*Your task:* Output word for word the lines from the one with "785x441 pixels." to the final line of the data, both ends included, but skip the pictures.

*Extracted data:*
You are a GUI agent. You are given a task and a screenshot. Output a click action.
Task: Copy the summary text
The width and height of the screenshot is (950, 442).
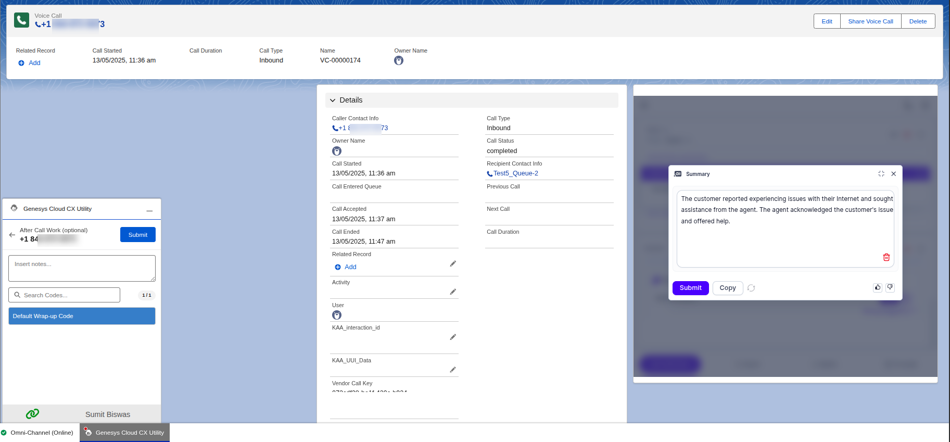tap(727, 288)
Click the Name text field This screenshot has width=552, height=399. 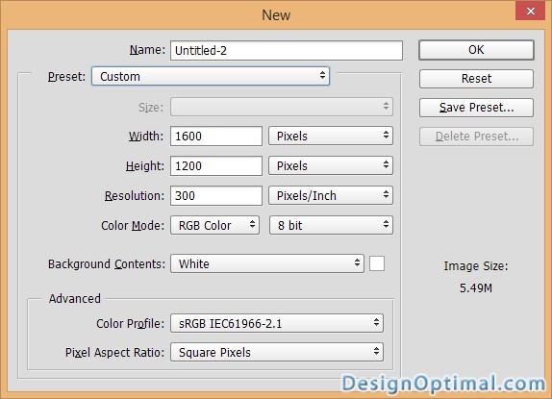[287, 51]
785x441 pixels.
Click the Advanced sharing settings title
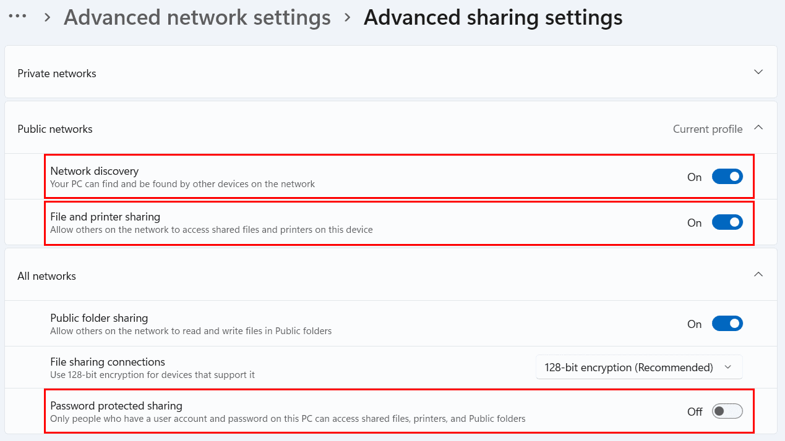point(493,18)

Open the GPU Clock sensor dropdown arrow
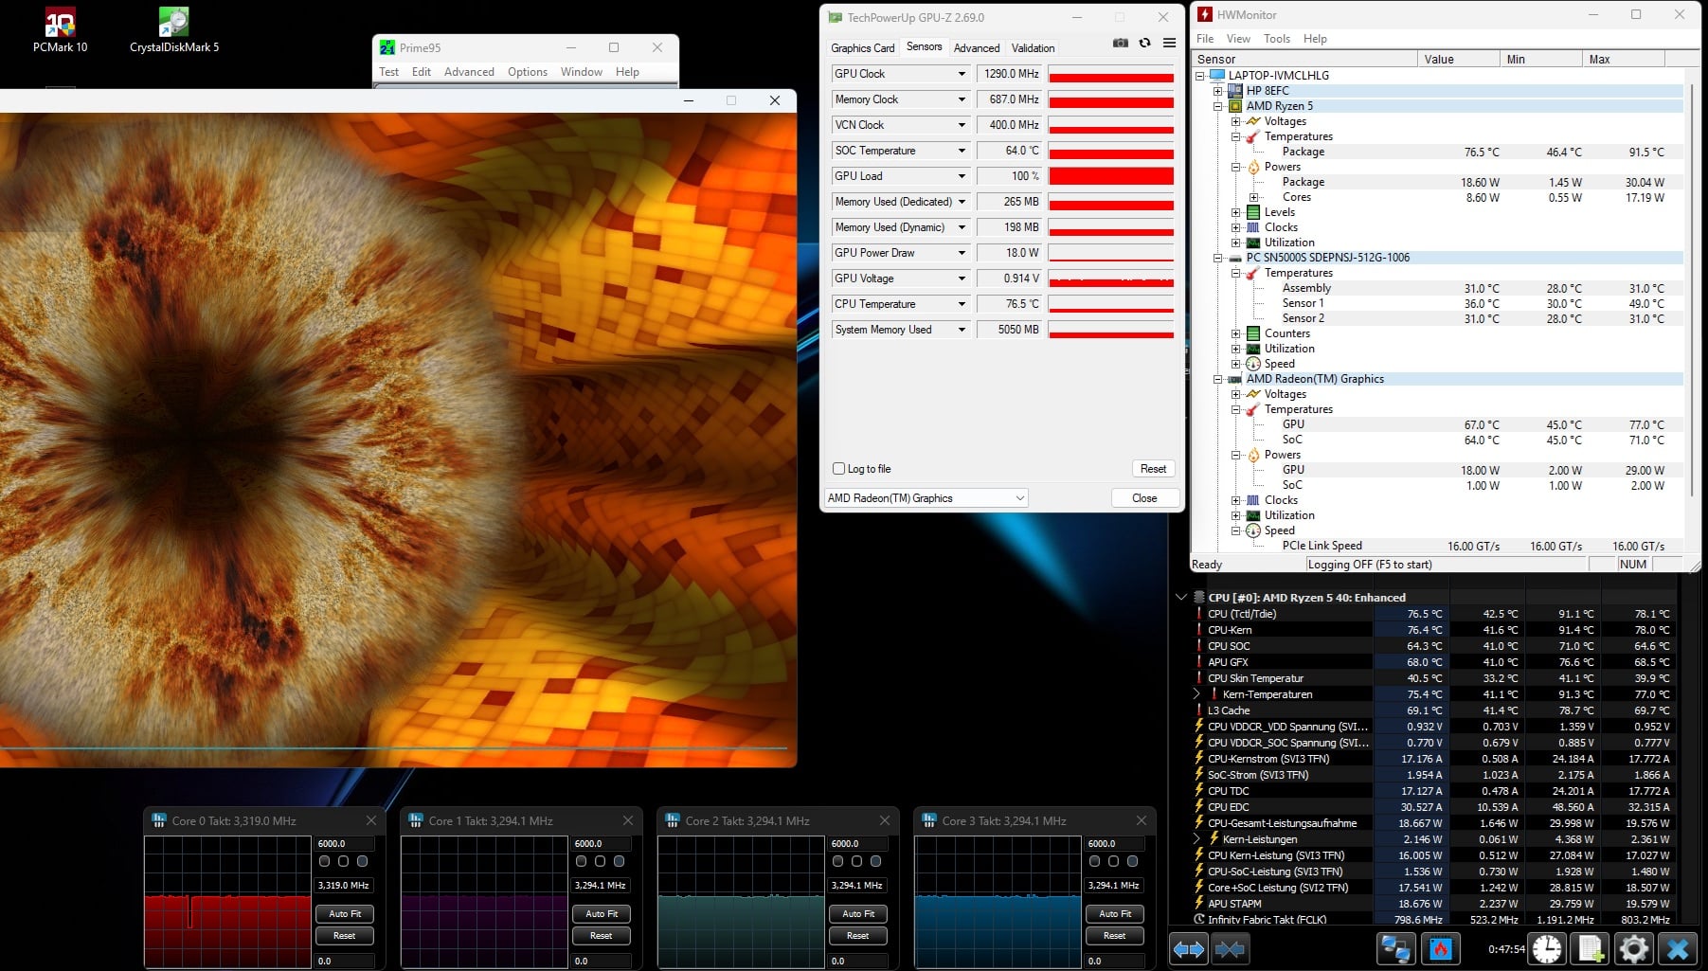(x=962, y=74)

*Answer for this exercise:*
785x441 pixels.
Click the Advanced sharing settings title
point(493,18)

Open the GPU Clock sensor dropdown arrow
(x=962, y=74)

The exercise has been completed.